## Provided text

## BEGIN

I travel to these developing countries all the time and each and every time I do, I'm reminded of how lucky we are in Australia, where air is breathable and police don't walk around with pistol grip shotguns. Spare a thought for me, because last time I caught in a typhoon (Taipei) I came very close to having a tree fall on my head.

So I'll be absent from any mango trips this weekend but with any luck, will be back around next week. First stop, PPB, rain, hail, shine or meteor showers! The kayak fishing addiction is impossible to break. I'm missing the yak almost as much as my family!


----------



## aleg75 (Dec 20, 2005)

All the best 5th! keep the head up and watch out for trees! be safe and report back to us often so we know your okay!

Ashley


----------



## RedPhoenix (Jun 13, 2006)

Unfortunately, due to the change in ownership of this web site and the lack of response by the owners to my requests to remove my email address from all administrative-level notifications and functionality, I have decided to remove my posts on AKFF. Thank you for the great times, the fantastic learning experiences and the many many fish. If you are desperate for the old content of this particular post, it is available below base64 encoded and bzip2 compressed.

Red.

----

QlpoOTFBWSZTWb5kwhYAAATfgAASQAECAAAIEAAnQEwAIAAxTAABTATR5ImmWwPVMmiAxxbz4u5IpwoSF8yYQsA=


----------



## Milt (Sep 2, 2005)

See you soon Josh,

Batten down those hatches mate, its a whole differenet world out there!

Milt,


----------



## PeterJ (Aug 29, 2005)

holly cow daffy run now


----------



## Guest (Nov 29, 2006)

I did indeed try to flee, but couldn't change flights. I'm sure I'll be OK, but my hotel is 20 stories high. It's going to be character building. They're not referring to it as a typhoon, but instead a super typhoon. Many deaths are expected, mainly in the shanty towns. I'm not looking forward to witnessing ther aftermath when I can make my way to the airport, because many of these slums are aloing the way.


----------



## Jake (Sep 23, 2005)

5th, let us know when you are ok and back in Aus mate. I really didnt like the Philippines, and I would hate to get stuck there. Know what you mean about the guns....ever been to Palawan?

Cheers,
Jake


----------



## Guest (Nov 29, 2006)

Never been to Palawan, but have been to Mumbai and Nigeria. CHaracter building indeed. But the Philippines... stinking hole of a place.I just keep tryintg to think of the sun rising oiver PPB, my wife and son. Itgs getting me through.

SOme good news though - found a great LED light system for PFDs. Will be some jealous mangoes I reckon


----------



## Russ (Feb 24, 2006)

Hang in there 5th, will cross my fingers for ya mate, all the best and good luck.

 fishing Russ


----------



## Les Lammers (Nov 9, 2005)

This is a :twisted: storm. Gusts to 165 knots and maximum wave heights of 39 feet.

Link: http://metocph.nmci.navy.mil/jtwc/warnings/wp2406.gif

Stay away from the windows in the hotel. You may be stuck there longer than you think.


----------



## PoddyMullet (Aug 29, 2005)

Ride her out 5th, best of luck mate. :shock:


----------



## Davey G (Jan 15, 2006)

mate, if you do get sucked up then just click your heels together and think of kansas..... better still think of the whitsundays!

## END

## Excerpted records
## BEGIN

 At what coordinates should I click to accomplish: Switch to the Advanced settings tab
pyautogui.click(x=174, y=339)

## END
## BEGIN

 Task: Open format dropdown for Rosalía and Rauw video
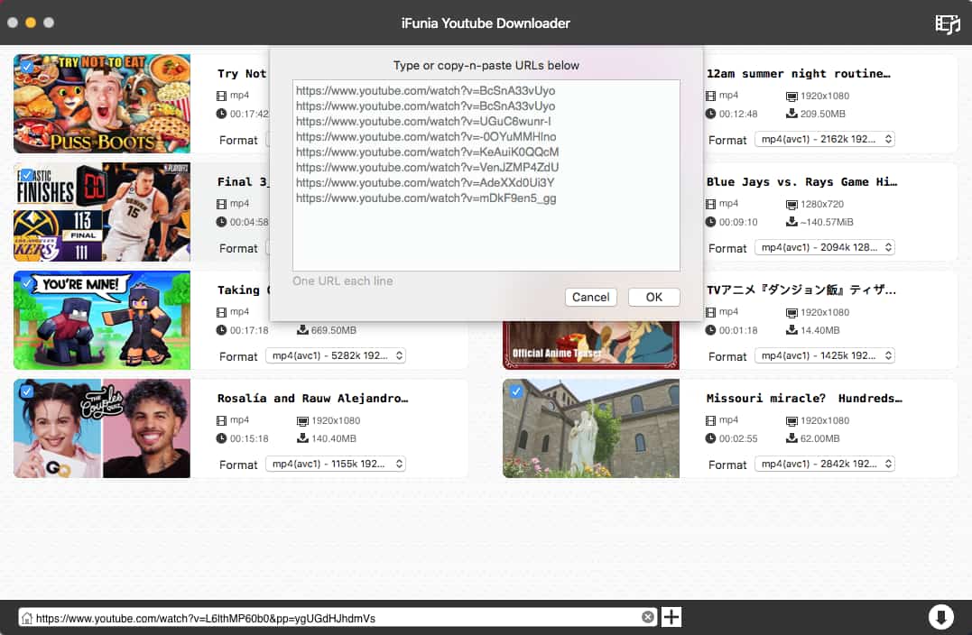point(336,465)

## END
## BEGIN

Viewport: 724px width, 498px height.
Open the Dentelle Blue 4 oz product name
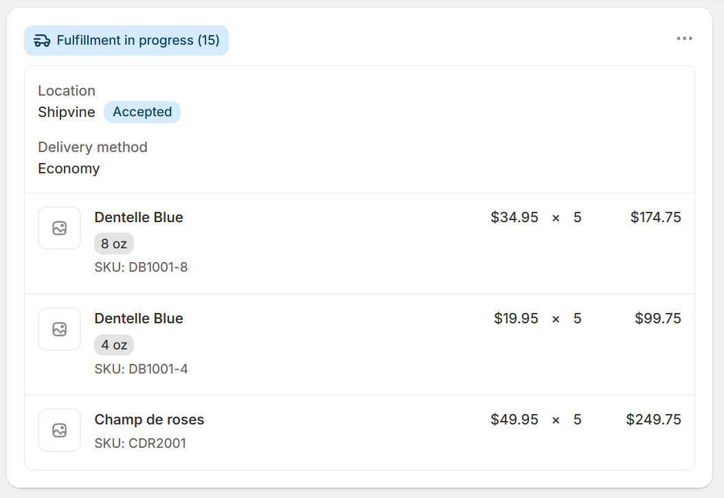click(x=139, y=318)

## END

## To-do list
a) In the forum thread, what gust speed and maximum wave height does one reply give for the storm?
b) Return the stretch of the forum thread from "## Jake (Sep" through "been to Palawan?".

## Completed exercise
a) Gusts to 165 knots and maximum wave heights of 39 feet.

b)
## Jake (Sep 23, 2005)

5th, let us know when you are ok and back in Aus mate. I really didnt like the Philippines, and I would hate to get stuck there. Know what you mean about the guns....ever been to Palawan?